# 1946 Columbia Viking



## jd56 (Mar 15, 2015)

Wizard of Oz witch bike.

This has been for sale for some time. I never did much to it but a minor wipe down.






I got a call from a grandmother of a young girl in high school that needed an old bike for a Wizard of Oz production that she was the prop girl. Wanted a bike for the Wicked Witch to ride on stage. 
I did a better cleaning with orange, added a front basket, a repainted black rear rack ( for the Toto picnic basket they are to add), tubes and a nice set of winged Goodyears.
It should do for the play.





It's all about the Tanklights!!

How did I run out of room so fast?


----------



## cds2323 (Mar 15, 2015)

Looks good. Remember to check basket is tight and won't be pushed back giving your Viking badge a basket rash when the front wheel is turned.


----------



## jd56 (Mar 22, 2015)

cds2323 said:


> Looks good.

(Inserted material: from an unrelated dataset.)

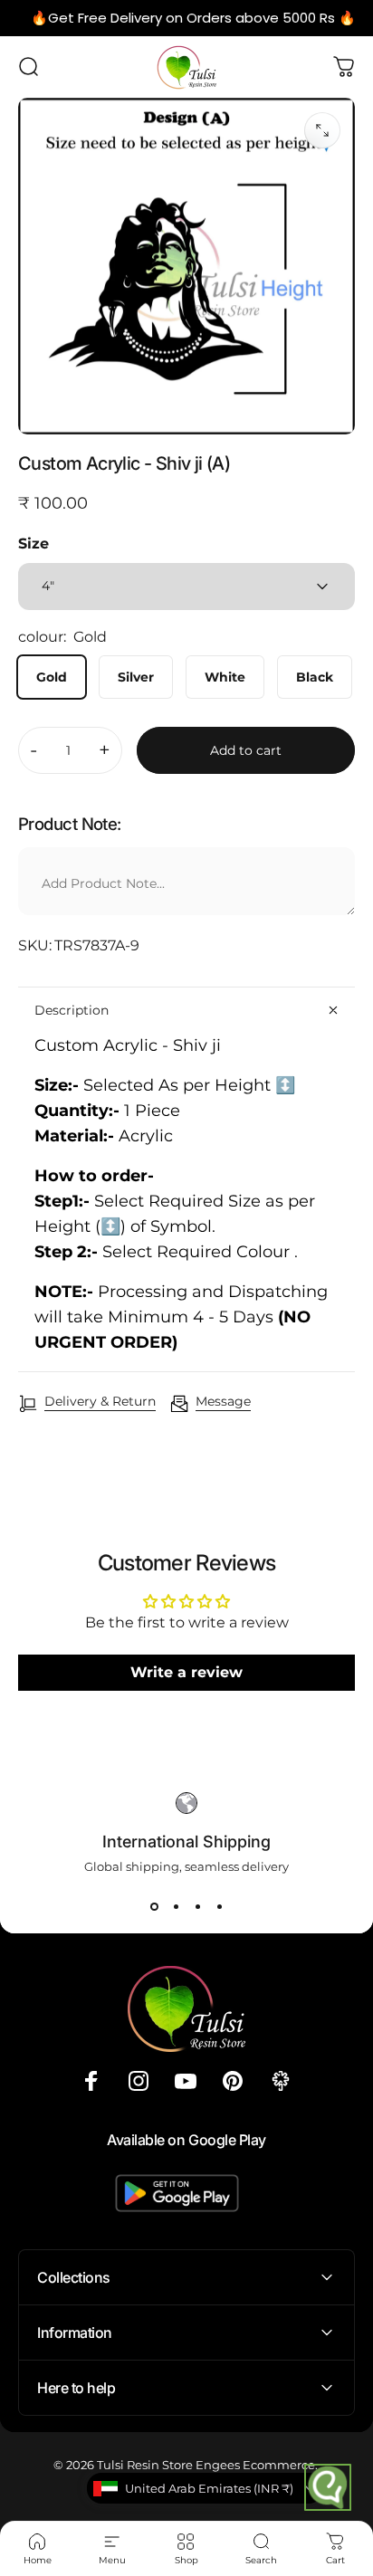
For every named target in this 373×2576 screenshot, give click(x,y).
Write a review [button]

Remember to check basket is tight and won't be pushed back giving your Viking badge a basket rash when the front wheel is turned.



Roger that CDS! Don't want the badge to be damaged for sure.

It's all about the Tanklights!!

How did I run out of room so fast?


----------



## Euphman06 (Mar 22, 2015)

Nice clean-up. That what really pops, you didn't use steel wool for that?


----------